La gestion d’actifs bascule vers le monde du retail

Franck Joselin
Deloitte estime qu’en France les relais de croissance de la gestion d’actifs sont davantage sur le marché des particuliers, plutôt que sur la clientèle institutionnelle.

En 2018, tout va bien dans le monde de la gestion d’actifs. C’est en tout cas ce qui pourrait ressortir, à première vue, de la sixième étude Asset Management Trends du cabinet Deloitte. Mais si beaucoup de voyants sont aujourd’hui au vert, concernant notamment les encours et la collecte, Pascal Koenig, associé industrie financière et responsable asset management chez Deloitte, rappelle tout de même que les sociétés de gestion françaises «restent confrontées à un certain nombre de risques concernant leur efficacité opérationnelle et ne disposent plus de pricing power».

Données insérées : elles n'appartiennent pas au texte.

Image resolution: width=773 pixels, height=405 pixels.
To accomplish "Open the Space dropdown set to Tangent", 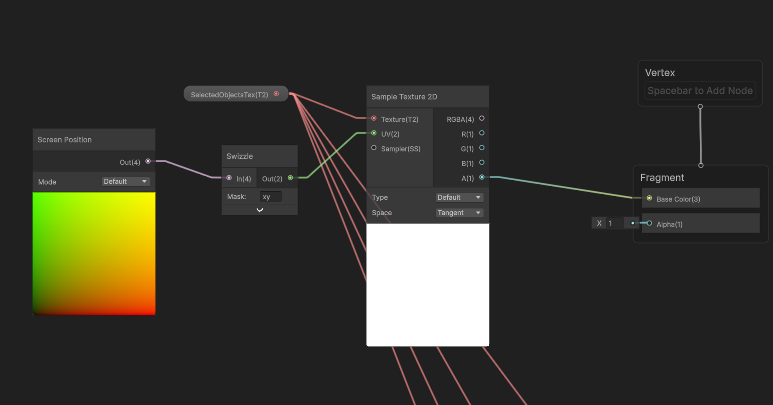I will pos(459,212).
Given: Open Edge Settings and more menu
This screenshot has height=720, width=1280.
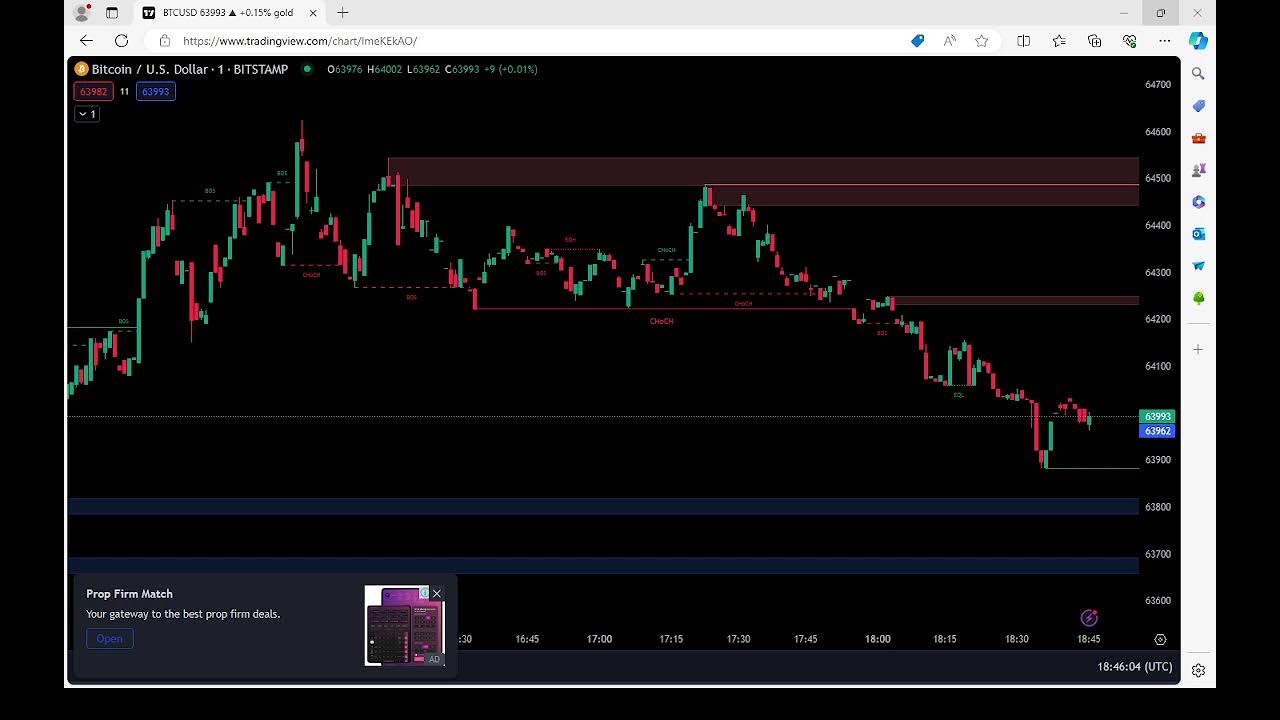Looking at the screenshot, I should tap(1164, 41).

Pour pallier ces problèmes, ces dernières disposent du levier que constitue le marché des particuliers, vers lequel elles se tournent progressivement, et pour lequel les marges sont bien plus élevées que pour une clientèle institutionnelle. «La France était un pays de gestion institutionnelle, mais est en train de basculer dans le monde du retail», affirme Pascal Koenig.
Nécessaire adaptation des gérants

Plusieurs raisons, liées aux nouvelles préoccupations des Français pour leur retraite individuelle et à la volonté politique d’améliorer le financement de l’économie (notamment via la fiscalité et la loi Pacte), expliquent ce revirement. «Pour leur retraite individuelle, par exemple, les particuliers vont être amenés à investir directement dans des fonds, se passant de plus en plus d’intermédiaires», estime le professionnel. «La flat tax, mise en place en octobre 2017, pourrait également rendre les comptes titres plus compétitifs.» Si elle se concrétise, cette appétence des Français pour les OPCVM pourrait se traduire, dans l’assurance vie, par d’importants arbitrages des fonds en euros vers les unités de compte (UC) dans les prochaines années. Ce à quoi croit fermement Deloitte qui anticipe qu’à horizon 2020 la part d’UC représentera 35% des encours de l’assurance vie, contre 20% aujourd’hui.

Evidemment, ce passage à un marché davantage tourné vers les particuliers ne se fera pas sans une adaptation des gérants d’actifs. Ils devront non seulement ajuster leurs méthodes de vente et de distribution pour rendre leurs gammes accessibles et compréhensibles au plus grand nombre, mais aussi diminuer les coûts liés aux contraintes réglementaires et intégrer les nouvelles technologies, tant dans leur fonctionnement que dans leurs offres.